→ Goal
In the records, from the line with "Expand the iRidium driver tree node" through the end, swap "driver" for "device" and write those lines out again with nothing else changed. Omit the pictures from your answer.

(Records of locating words and elements)
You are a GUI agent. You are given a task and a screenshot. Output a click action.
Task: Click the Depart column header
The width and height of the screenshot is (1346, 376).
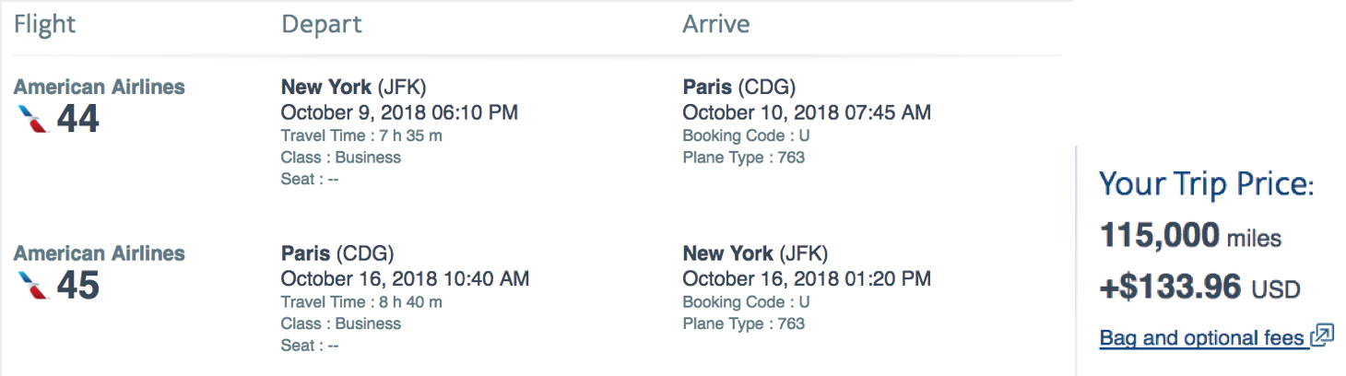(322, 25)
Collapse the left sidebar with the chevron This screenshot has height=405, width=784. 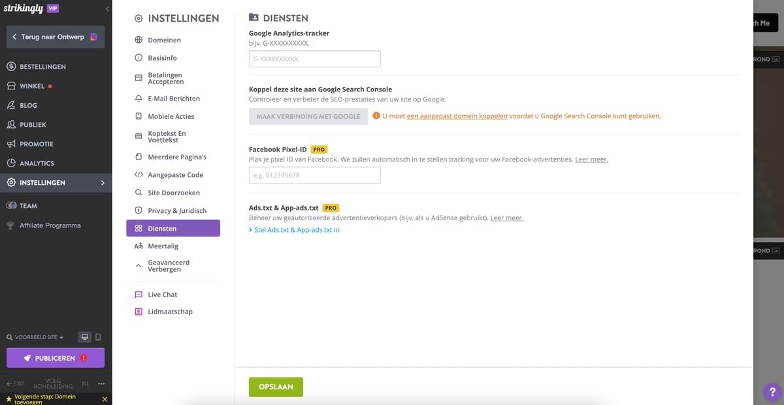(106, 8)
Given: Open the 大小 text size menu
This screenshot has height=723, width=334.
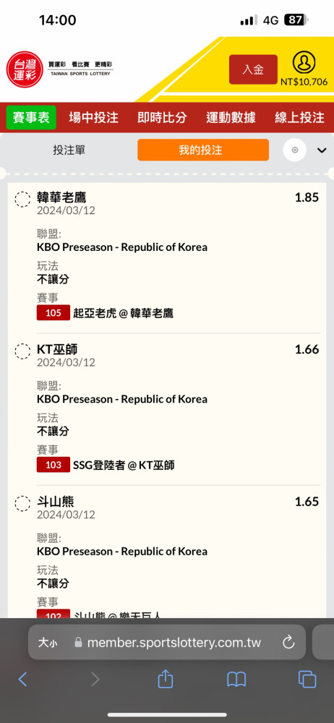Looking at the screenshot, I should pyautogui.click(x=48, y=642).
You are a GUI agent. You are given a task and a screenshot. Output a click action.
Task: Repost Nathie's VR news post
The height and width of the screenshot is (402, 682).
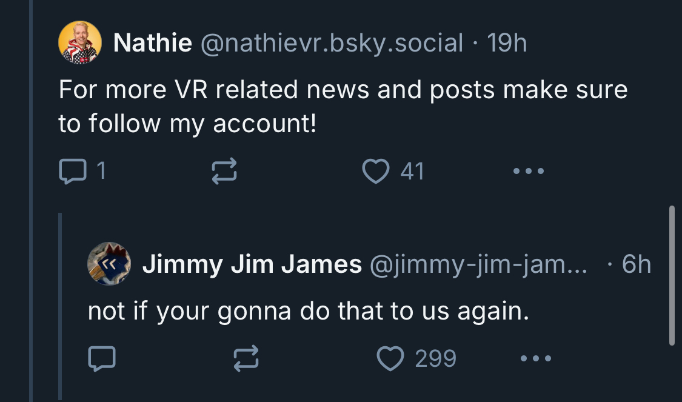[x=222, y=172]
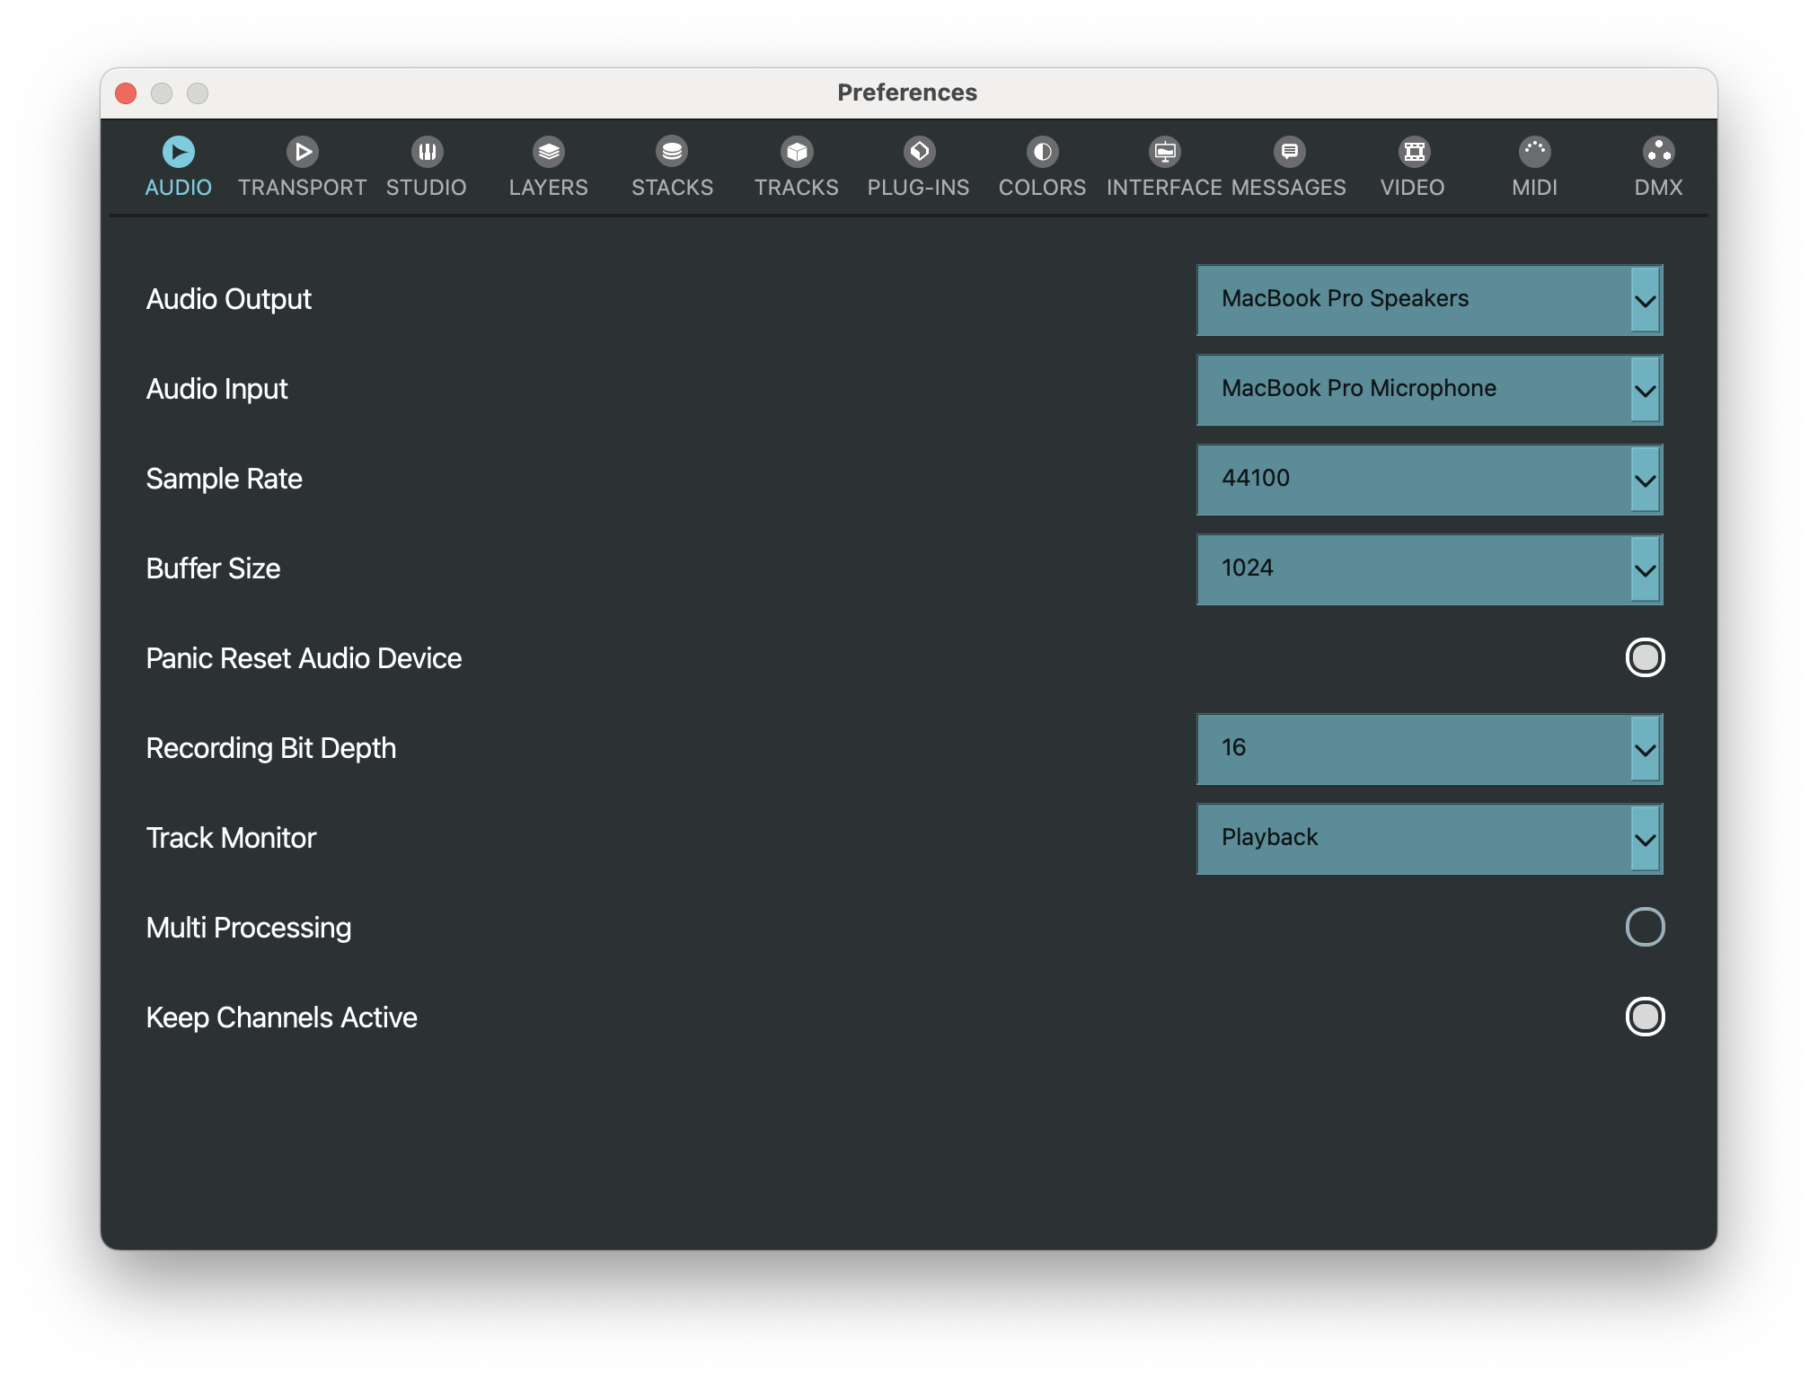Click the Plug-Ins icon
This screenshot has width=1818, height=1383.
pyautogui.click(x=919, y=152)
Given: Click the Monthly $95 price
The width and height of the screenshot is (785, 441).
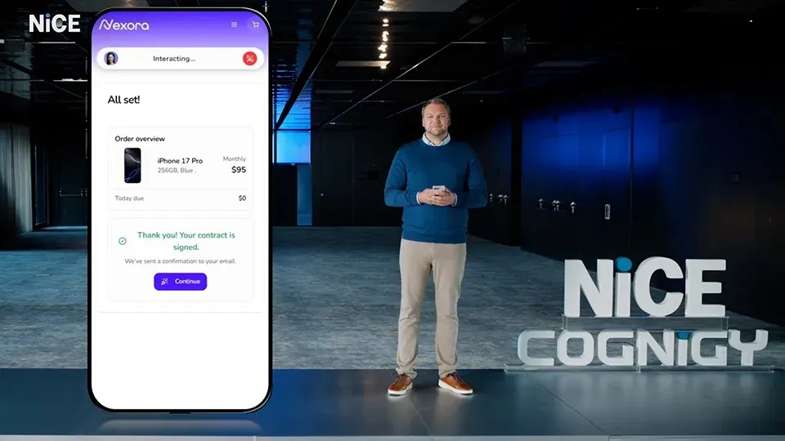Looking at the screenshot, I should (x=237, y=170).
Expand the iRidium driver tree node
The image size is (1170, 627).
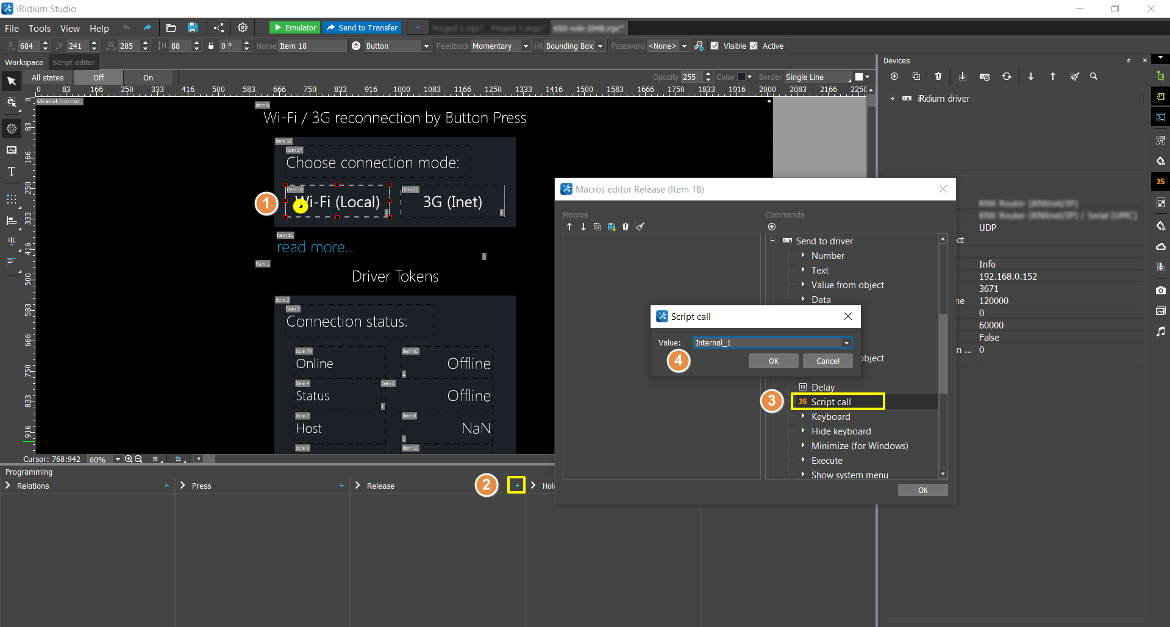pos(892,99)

→ The output
Expand the iRidium device tree node
The image size is (1170, 627).
pos(892,99)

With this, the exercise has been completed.